[Pixel coordinate grounding data]
______________________________

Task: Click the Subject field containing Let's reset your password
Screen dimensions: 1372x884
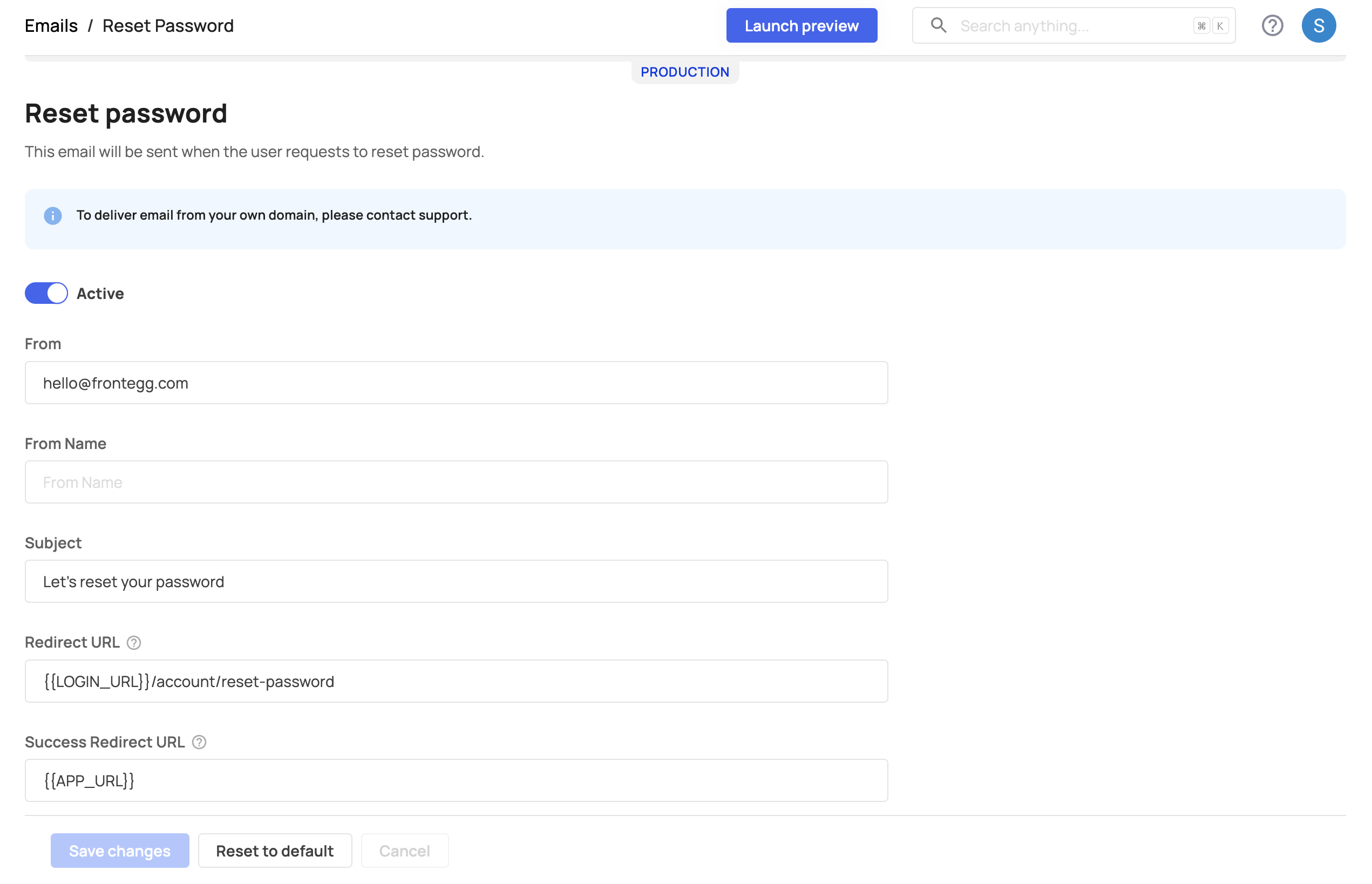Action: (456, 581)
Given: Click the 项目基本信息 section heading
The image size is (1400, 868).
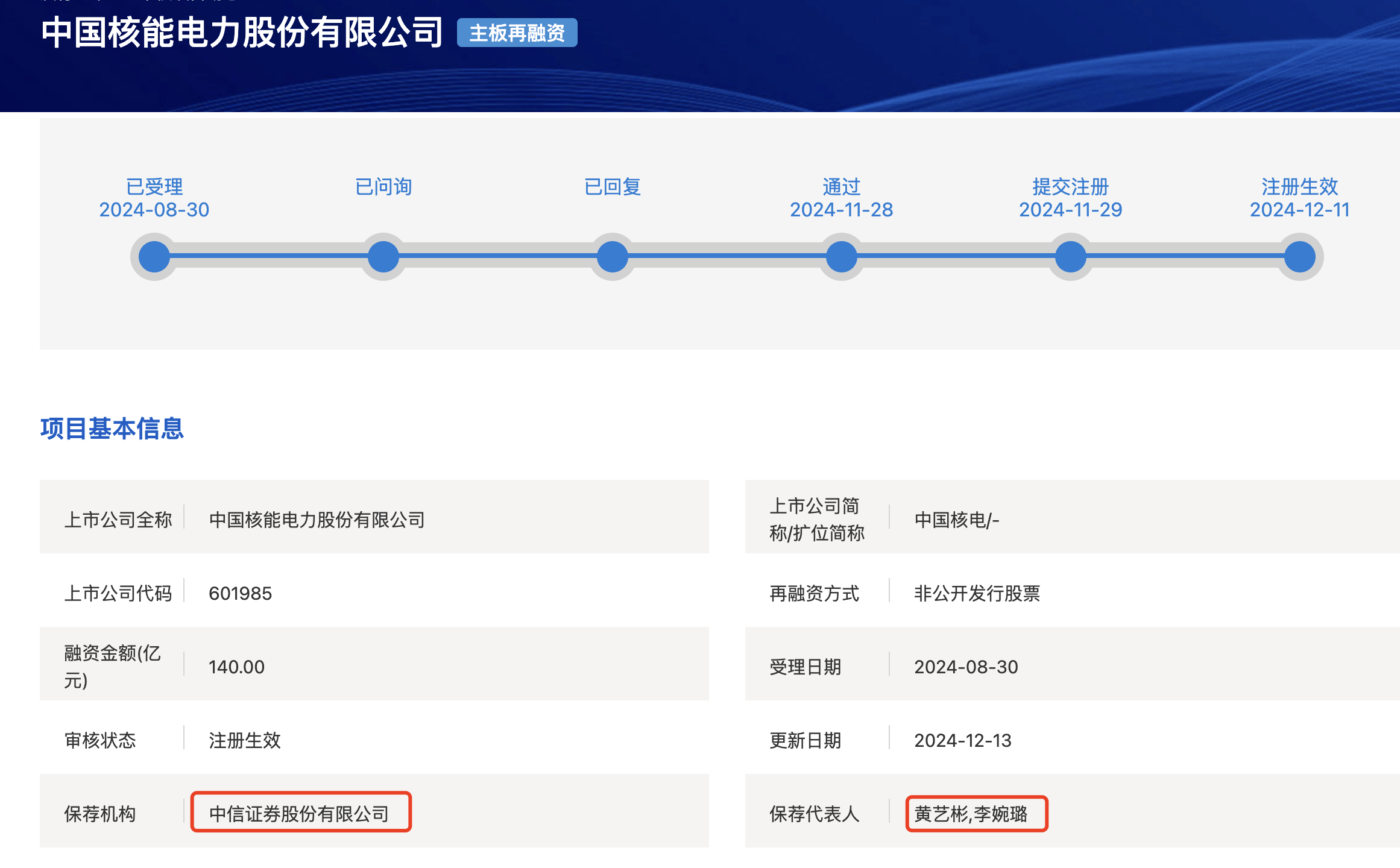Looking at the screenshot, I should tap(112, 429).
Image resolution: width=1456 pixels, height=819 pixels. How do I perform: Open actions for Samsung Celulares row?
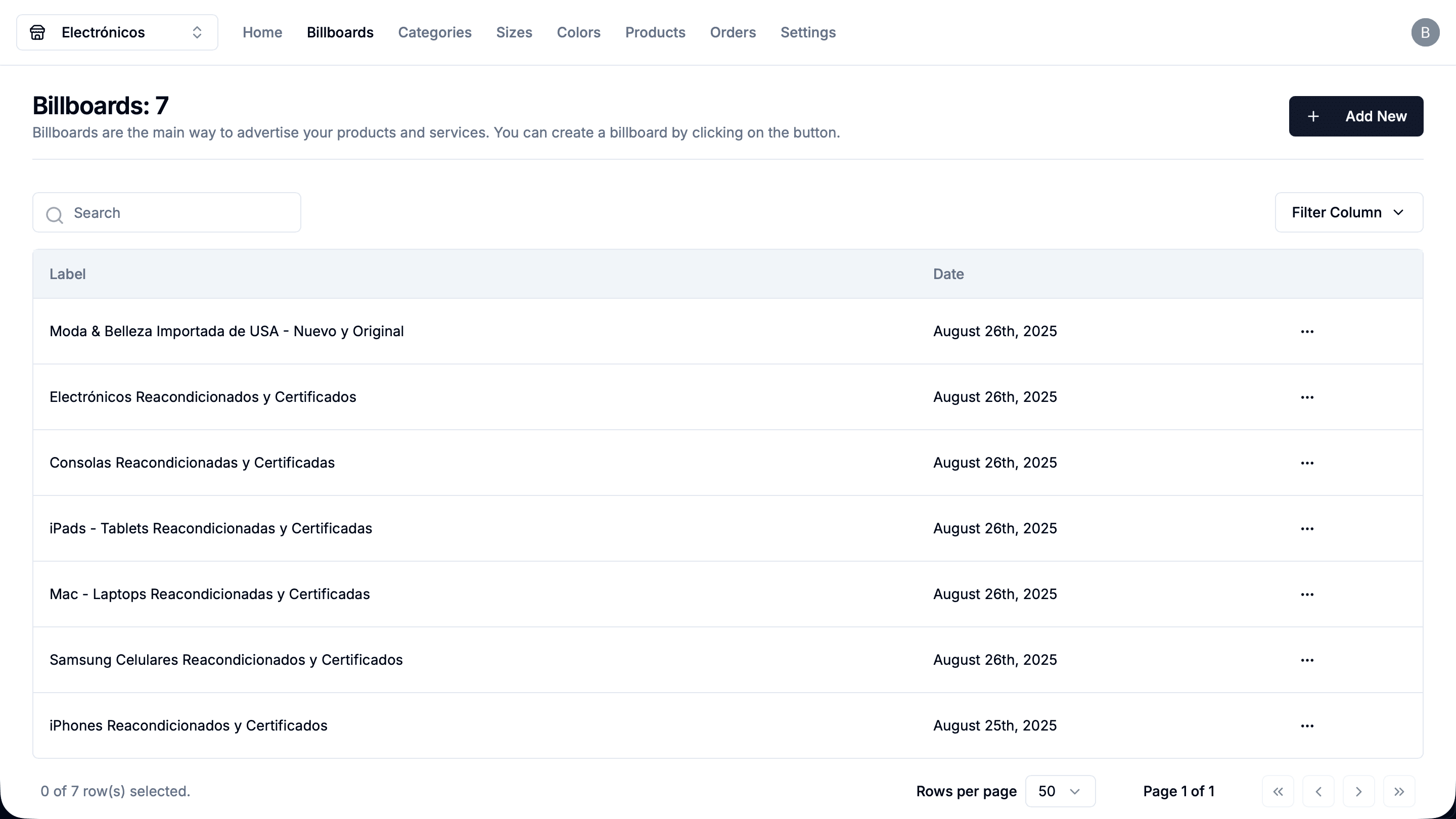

______________________________

### [What to do]
Leave out the pictures, and extract exactly the lines from the one with "Screen dimensions: 1372x884" through the end of the records, both ends included.

### [Reply]
Screen dimensions: 1372x884
Action: (456, 581)
Given: Click the 项目基本信息 section heading
The image size is (1400, 868).
Looking at the screenshot, I should tap(112, 429).
Image resolution: width=1456 pixels, height=819 pixels. How do I perform: Open actions for Samsung Celulares row?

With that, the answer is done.